Stored data entries:

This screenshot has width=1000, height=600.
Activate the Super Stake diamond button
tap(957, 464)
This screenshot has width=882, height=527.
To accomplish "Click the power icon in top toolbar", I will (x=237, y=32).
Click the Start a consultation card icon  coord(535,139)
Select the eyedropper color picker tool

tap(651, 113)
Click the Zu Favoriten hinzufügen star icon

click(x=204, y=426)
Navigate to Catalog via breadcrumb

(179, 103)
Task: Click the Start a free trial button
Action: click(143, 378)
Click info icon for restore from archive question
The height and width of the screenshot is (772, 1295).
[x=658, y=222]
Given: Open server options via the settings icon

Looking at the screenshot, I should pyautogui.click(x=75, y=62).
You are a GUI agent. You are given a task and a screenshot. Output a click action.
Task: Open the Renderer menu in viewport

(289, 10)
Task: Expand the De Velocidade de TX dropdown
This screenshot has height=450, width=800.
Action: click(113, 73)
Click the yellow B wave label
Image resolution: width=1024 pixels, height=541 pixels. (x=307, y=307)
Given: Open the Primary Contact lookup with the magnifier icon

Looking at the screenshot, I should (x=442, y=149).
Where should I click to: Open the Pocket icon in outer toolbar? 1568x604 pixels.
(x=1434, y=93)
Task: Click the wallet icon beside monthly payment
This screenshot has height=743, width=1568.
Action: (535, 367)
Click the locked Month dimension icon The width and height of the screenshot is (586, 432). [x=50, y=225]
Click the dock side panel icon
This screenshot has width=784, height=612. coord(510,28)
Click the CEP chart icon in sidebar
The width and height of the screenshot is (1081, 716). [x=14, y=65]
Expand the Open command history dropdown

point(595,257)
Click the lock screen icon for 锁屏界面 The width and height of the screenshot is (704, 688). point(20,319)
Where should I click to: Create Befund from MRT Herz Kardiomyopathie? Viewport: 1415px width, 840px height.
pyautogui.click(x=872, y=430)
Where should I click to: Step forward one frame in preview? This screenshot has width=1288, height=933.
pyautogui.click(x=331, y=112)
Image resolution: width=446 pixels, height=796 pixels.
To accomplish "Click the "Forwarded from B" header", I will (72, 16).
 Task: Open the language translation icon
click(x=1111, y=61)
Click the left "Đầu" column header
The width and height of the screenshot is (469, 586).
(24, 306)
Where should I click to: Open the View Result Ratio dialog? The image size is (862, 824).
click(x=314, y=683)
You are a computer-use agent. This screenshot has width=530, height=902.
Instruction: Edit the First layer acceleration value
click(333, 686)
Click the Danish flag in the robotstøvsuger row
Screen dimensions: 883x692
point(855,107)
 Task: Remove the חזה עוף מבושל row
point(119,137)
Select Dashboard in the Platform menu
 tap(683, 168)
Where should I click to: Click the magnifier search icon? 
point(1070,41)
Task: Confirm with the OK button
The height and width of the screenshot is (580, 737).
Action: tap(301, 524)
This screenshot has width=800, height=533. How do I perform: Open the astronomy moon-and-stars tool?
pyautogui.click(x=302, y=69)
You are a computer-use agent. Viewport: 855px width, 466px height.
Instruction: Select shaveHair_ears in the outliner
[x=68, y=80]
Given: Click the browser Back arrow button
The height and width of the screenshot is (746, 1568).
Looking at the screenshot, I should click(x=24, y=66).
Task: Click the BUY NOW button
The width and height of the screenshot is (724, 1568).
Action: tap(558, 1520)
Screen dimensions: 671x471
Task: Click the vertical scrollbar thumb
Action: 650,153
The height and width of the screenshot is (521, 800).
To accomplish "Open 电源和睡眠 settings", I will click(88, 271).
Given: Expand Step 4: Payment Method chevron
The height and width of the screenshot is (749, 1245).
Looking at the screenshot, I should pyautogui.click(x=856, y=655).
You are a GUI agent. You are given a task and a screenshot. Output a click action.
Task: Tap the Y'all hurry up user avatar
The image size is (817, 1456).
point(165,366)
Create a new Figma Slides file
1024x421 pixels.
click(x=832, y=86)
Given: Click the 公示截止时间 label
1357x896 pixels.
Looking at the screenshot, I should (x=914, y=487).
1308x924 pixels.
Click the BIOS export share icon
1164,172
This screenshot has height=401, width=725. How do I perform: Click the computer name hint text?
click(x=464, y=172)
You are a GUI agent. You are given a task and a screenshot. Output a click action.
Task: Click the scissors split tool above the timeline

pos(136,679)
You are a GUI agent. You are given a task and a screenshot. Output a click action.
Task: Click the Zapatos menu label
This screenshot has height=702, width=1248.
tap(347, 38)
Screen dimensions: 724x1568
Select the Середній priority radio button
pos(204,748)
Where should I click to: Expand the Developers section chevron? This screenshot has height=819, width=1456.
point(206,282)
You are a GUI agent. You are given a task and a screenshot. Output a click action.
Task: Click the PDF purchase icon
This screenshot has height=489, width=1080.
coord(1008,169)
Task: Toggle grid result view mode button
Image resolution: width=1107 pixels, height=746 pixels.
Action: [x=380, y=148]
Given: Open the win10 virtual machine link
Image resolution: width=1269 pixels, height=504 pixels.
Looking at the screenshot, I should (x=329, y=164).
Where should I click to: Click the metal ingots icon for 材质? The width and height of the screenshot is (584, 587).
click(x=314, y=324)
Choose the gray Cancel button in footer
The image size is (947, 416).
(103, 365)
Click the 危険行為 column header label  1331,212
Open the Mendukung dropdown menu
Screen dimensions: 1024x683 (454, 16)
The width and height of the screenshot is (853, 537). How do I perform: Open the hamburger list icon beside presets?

WHAT IS REQUIRED: Each record must be transcribed exactly, with nothing left out.

OUTPUT OF THE EXERCISE:
This screenshot has width=1000, height=600.
Activate the Super Stake diamond button
tap(957, 464)
This screenshot has width=882, height=527.
To accomplish "Click the power icon in top toolbar", I will (x=237, y=32).
Click the Start a consultation card icon  coord(535,139)
Select the eyedropper color picker tool

tap(651, 113)
Click the Zu Favoriten hinzufügen star icon

click(x=204, y=426)
Navigate to Catalog via breadcrumb

(179, 103)
Task: Click the Start a free trial button
Action: click(143, 378)
Click info icon for restore from archive question
The height and width of the screenshot is (772, 1295).
[x=658, y=222]
Given: Open server options via the settings icon

Looking at the screenshot, I should pyautogui.click(x=75, y=62).
You are a GUI agent. You are given a task and a screenshot. Output a click action.
Task: Open the Renderer menu in viewport

(289, 10)
Task: Expand the De Velocidade de TX dropdown
This screenshot has height=450, width=800.
Action: click(113, 73)
Click the yellow B wave label
Image resolution: width=1024 pixels, height=541 pixels. (x=307, y=307)
Given: Open the Primary Contact lookup with the magnifier icon

Looking at the screenshot, I should (x=442, y=149).
Where should I click to: Open the Pocket icon in outer toolbar? 1568x604 pixels.
(x=1434, y=93)
Task: Click the wallet icon beside monthly payment
This screenshot has height=743, width=1568.
Action: (535, 367)
Click the locked Month dimension icon The width and height of the screenshot is (586, 432). [x=50, y=225]
Click the dock side panel icon
This screenshot has width=784, height=612. coord(510,28)
Click the CEP chart icon in sidebar
The width and height of the screenshot is (1081, 716). [x=14, y=65]
Expand the Open command history dropdown

point(595,257)
Click the lock screen icon for 锁屏界面 The width and height of the screenshot is (704, 688). point(20,319)
Where should I click to: Create Befund from MRT Herz Kardiomyopathie? Viewport: 1415px width, 840px height.
pyautogui.click(x=872, y=430)
Where should I click to: Step forward one frame in preview? This screenshot has width=1288, height=933.
pyautogui.click(x=331, y=112)
Image resolution: width=446 pixels, height=796 pixels.
To accomplish "Click the "Forwarded from B" header", I will (72, 16).
 Task: Open the language translation icon
click(x=1111, y=61)
Click the left "Đầu" column header
The width and height of the screenshot is (469, 586).
(24, 306)
Where should I click to: Open the View Result Ratio dialog? The image size is (862, 824).
click(x=314, y=683)
You are a computer-use agent. This screenshot has width=530, height=902.
Instruction: Edit the First layer acceleration value
click(333, 686)
Click the Danish flag in the robotstøvsuger row
Screen dimensions: 883x692
point(855,107)
 Task: Remove the חזה עוף מבושל row
point(119,137)
Select Dashboard in the Platform menu
 tap(683, 168)
Where should I click to: Click the magnifier search icon? 
point(1070,41)
Task: Confirm with the OK button
The height and width of the screenshot is (580, 737).
Action: tap(301, 524)
This screenshot has width=800, height=533. How do I perform: Open the astronomy moon-and-stars tool?
pyautogui.click(x=302, y=69)
You are a computer-use agent. Viewport: 855px width, 466px height.
Instruction: Select shaveHair_ears in the outliner
[x=68, y=80]
Given: Click the browser Back arrow button
The height and width of the screenshot is (746, 1568).
Looking at the screenshot, I should click(x=24, y=66).
Task: Click the BUY NOW button
The width and height of the screenshot is (724, 1568).
Action: tap(558, 1520)
Screen dimensions: 671x471
Task: Click the vertical scrollbar thumb
Action: 650,153
The height and width of the screenshot is (521, 800).
To accomplish "Open 电源和睡眠 settings", I will click(88, 271).
Given: Expand Step 4: Payment Method chevron
The height and width of the screenshot is (749, 1245).
Looking at the screenshot, I should pyautogui.click(x=856, y=655).
You are a GUI agent. You are given a task and a screenshot. Output a click action.
Task: Tap the Y'all hurry up user avatar
The image size is (817, 1456).
point(165,366)
Create a new Figma Slides file
1024x421 pixels.
click(x=832, y=86)
Given: Click the 公示截止时间 label
1357x896 pixels.
Looking at the screenshot, I should (x=914, y=487).
1308x924 pixels.
Click the BIOS export share icon
1164,172
This screenshot has height=401, width=725. How do I perform: Click the computer name hint text?
click(x=464, y=172)
You are a GUI agent. You are given a task and a screenshot. Output a click action.
Task: Click the scissors split tool above the timeline

pos(136,679)
You are a GUI agent. You are given a task and a screenshot. Output a click action.
Task: Click the Zapatos menu label
This screenshot has height=702, width=1248.
tap(347, 38)
Screen dimensions: 724x1568
Select the Середній priority radio button
pos(204,748)
Where should I click to: Expand the Developers section chevron? This screenshot has height=819, width=1456.
point(206,282)
You are a GUI agent. You are given a task and a screenshot. Output a click action.
Task: Click the PDF purchase icon
This screenshot has height=489, width=1080.
coord(1008,169)
Task: Toggle grid result view mode button
Image resolution: width=1107 pixels, height=746 pixels.
Action: [x=380, y=148]
Given: Open the win10 virtual machine link
Image resolution: width=1269 pixels, height=504 pixels.
Looking at the screenshot, I should (x=329, y=164).
Where should I click to: Click the metal ingots icon for 材质? The width and height of the screenshot is (584, 587).
click(x=314, y=324)
Choose the gray Cancel button in footer
The image size is (947, 416).
(103, 365)
Click the 危険行為 column header label  1331,212
Open the Mendukung dropdown menu
Screen dimensions: 1024x683 (454, 16)
The width and height of the screenshot is (853, 537). How do I perform: Open the hamburger list icon beside presets?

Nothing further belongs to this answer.